= Electron beam ion trap =

Schematics of an electron beam ion trap. Red: electron source filament, blue: electron beam, black: electrodes, green: magnet. The thin line represents the electric potential along the axis.

Electron beam ion trap (EBIT) is an electromagnetic bottle that produces and confines highly charged ions. An EBIT uses an electron beam focused with a powerful magnetic field to ionize atoms to high charge states by successive electron impact.

It was invented by M. Levine and R. Marrs at LLNL and LBNL.

==Operation==
The positive ions produced in the region where the atoms intercept the electron beam are tightly confined in their motion by the strong attraction exerted by the negative charge of the electron beam. Therefore, they orbit around the electron beam, crossing it frequently and giving rise to further collisions and ionization. To restrict the ion motion along the direction of the electron beam axis, trapping electrodes carrying positive voltages with respect to a central electrode are used.

The resulting ion trap can hold ions for many seconds and minutes, and conditions for reaching the highest charge states, up to bare uranium (U^{92+}) can be achieved in this way.

The strong charge needed for radial confinement of the ions requires large electron beam currents of tens up to hundreds of milliampere. At the same time, high voltages (up to 200 kilovolts) are used for accelerating the electrons in order to achieve high charge states of the ions.

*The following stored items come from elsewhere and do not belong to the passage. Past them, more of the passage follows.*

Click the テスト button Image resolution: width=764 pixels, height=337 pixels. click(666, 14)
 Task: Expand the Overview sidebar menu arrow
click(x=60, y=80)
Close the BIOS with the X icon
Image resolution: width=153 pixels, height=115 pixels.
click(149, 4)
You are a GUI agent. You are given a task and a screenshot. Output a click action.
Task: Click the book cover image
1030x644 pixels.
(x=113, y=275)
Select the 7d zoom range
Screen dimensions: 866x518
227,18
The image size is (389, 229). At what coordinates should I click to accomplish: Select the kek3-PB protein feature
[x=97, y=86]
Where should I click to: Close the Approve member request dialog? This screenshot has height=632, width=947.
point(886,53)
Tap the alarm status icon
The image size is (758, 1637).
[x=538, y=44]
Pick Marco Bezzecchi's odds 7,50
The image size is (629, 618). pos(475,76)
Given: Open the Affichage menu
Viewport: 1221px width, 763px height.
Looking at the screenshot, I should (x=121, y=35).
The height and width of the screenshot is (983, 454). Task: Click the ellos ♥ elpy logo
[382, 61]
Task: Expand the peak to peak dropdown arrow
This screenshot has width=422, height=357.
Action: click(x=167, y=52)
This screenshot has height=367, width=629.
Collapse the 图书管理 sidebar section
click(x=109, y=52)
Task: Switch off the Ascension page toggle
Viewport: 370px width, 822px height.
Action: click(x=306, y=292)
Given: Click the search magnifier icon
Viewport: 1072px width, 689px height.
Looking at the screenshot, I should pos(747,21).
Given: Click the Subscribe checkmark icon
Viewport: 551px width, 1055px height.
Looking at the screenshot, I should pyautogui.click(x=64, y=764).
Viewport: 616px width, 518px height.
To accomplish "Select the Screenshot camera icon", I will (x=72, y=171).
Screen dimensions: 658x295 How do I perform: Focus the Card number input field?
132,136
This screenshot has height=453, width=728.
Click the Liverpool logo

To avoid charge reduction of ions by collisions with neutral atoms from which they can capture electrons, the vacuum in the apparatus is usually maintained at UHV levels, with typical pressure values of only 10^{−12} torr, (~10^{−10} pascal).

==Applications==
EBITs are used to investigate the fundamental properties of highly charged ions e. g. by photon spectroscopy in particular in the context of relativistic atomic structure theory and quantum electrodynamics (QED). Their suitability to prepare and reproduce in a microscopic volume the conditions of high temperature astrophysical plasmas and magnetic confinement fusion plasmas make them very appropriate research tools. Other fields include the study of their interactions with surfaces and possible applications to microlithography.